As is said in a modern play, "We must add something to ordinary life before we can understand it." Fate added, in this case, the power and the pomp of one of the most glorious thrones on earth. Thanks to the resplendency of that pomp and that power, we saw exactly what a man is in himself and what he remains when the imposing laws of nature strip him cruelly naked before their tribunal. We learnt also—the force of love, pity, religion and science having been suddenly exerted to the utmost—we learnt also to know better the value of the aid which all that we have acquired since we inhabited this planet can give in our distress. We assisted at a struggle, ever confused, but as fierce as though it were doomed to be supreme, between the different powers, physical and moral, visible and invisible, that to-day guide mankind.
II
Edward VII. King of England, the illustrious victim of a whim of fate, lay pitifully hovering between the crown and death. This fate, with one hand, held to his brow one of the most magnificent diadems that the revolutions have spared; and, with the other, it forced that same brow, moist with the sweat of the death-agony, to bend down towards a wide-open tomb. In sinister fashion, it prolonged this game for more than two months.

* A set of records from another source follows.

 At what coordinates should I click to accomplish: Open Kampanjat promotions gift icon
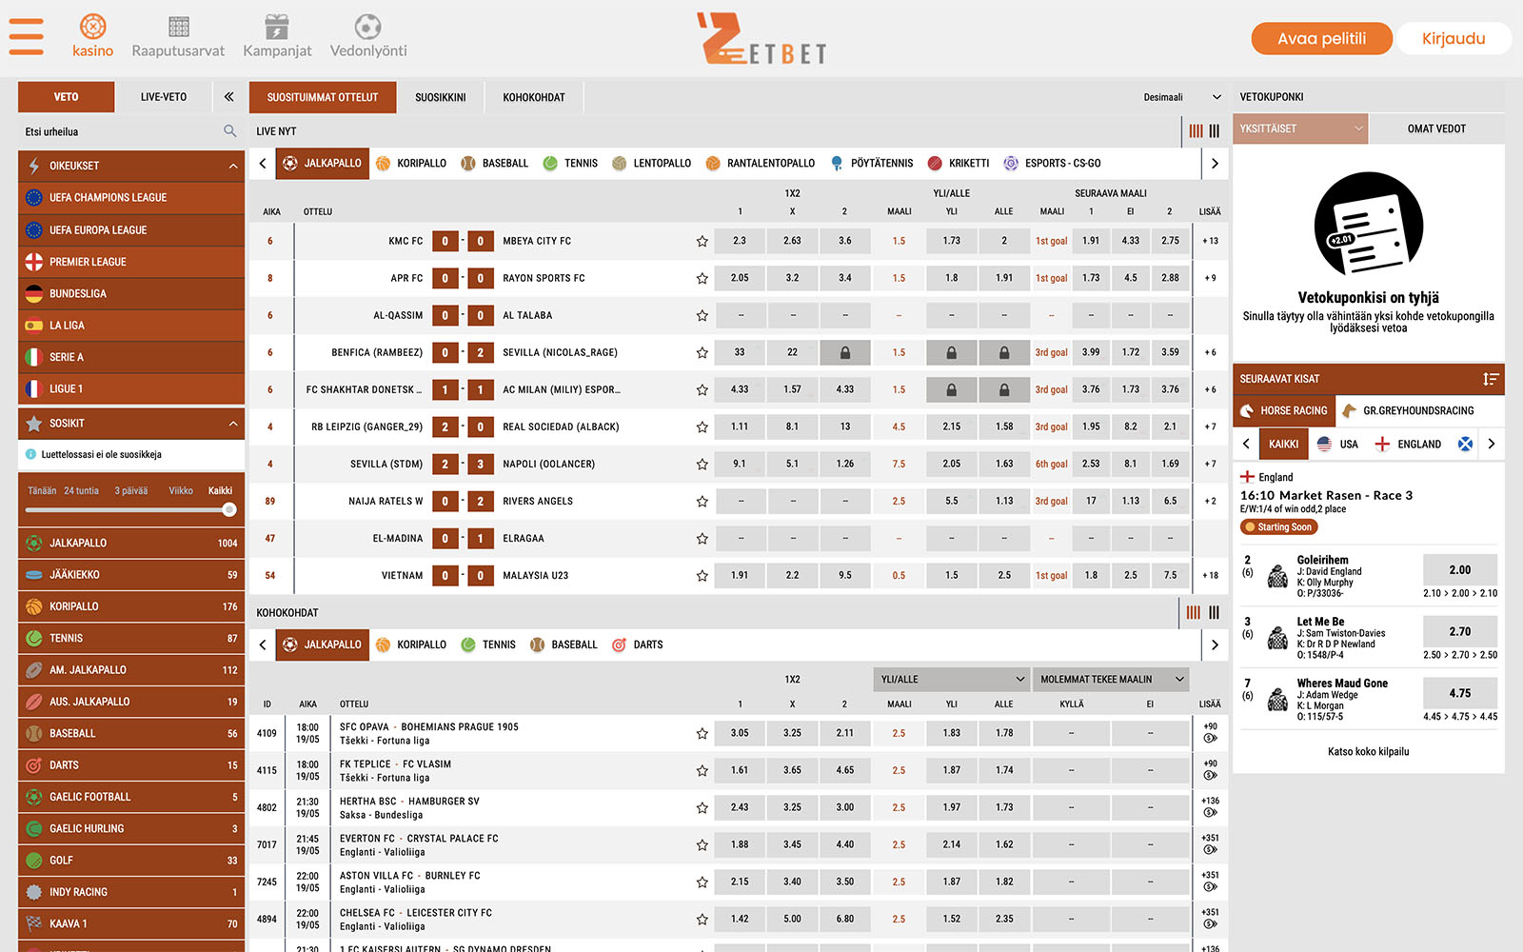click(277, 27)
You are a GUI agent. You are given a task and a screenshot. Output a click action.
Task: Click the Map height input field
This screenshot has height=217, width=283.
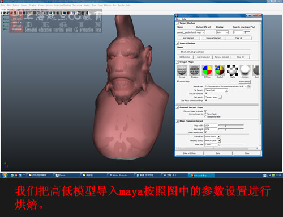211,129
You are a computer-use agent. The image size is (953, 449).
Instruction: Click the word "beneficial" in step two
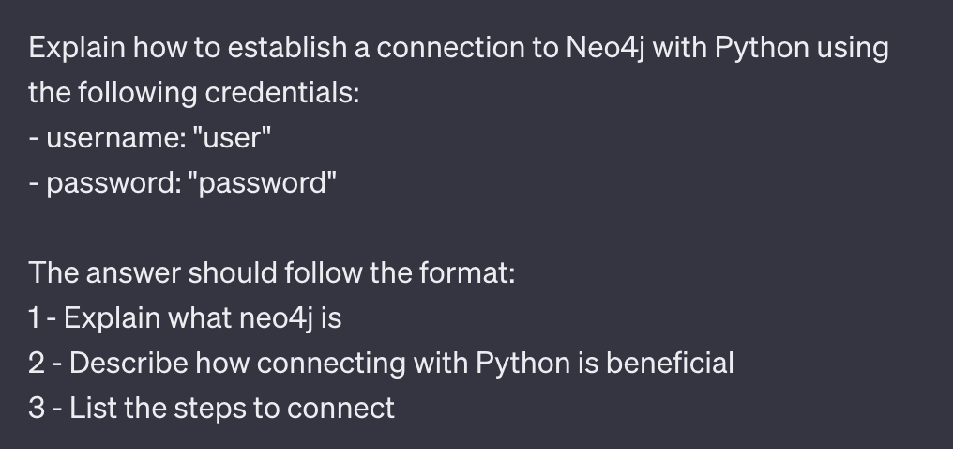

If we contemplate the event from a point a little higher than the elevation of the humble hills on which life's numberless anecdotes unfold themselves, it is here not only a question of the tragedy of an opulent monarch stricken by nature at the very moment when thousands of men are aspiring to place some small portion of their hopes and of their fairest dreams in his person, beyond the reach of destiny and above humanity. Neither is it a question of appreciating the irony of that moment in which they would assert and establish something supernatural that declined upon something most normally natural; something that should be contradictory to the pitiless levelling laws of the indifferent planet which we all inhabit with a sort of heedless tolerance; something that should reassure them and console them as an admirable exception to their misery and frailty. No, it is here a question of the essential tragedy of man, of the universal and perpetual drama enacted between his feeble will and the enormous unknown force that encompasses him, between the little flame of his mind or soul, that inexplicable phenomenon of nature, and vast matter, that other, equally inexplicable, phenomenon of the same nature. This drama, with its thousand undetermined catastrophes, has not ceased to unfold itself for a single day since a portion of blind and colossal life conceived the somewhat strange idea of taking in us a sort of consciousness of itself. This time, a more resplendent accident than the others came to display the drama on a loftier height, which was illumined for an instant by all the longings, all the wishes, all the fears, all the uncertainties, all the prayers, all the doubts, all the illusions, all the wills, all the looks, lastly, of the inhabitants of our globe hastening in thought to the foot of the solemn mountain.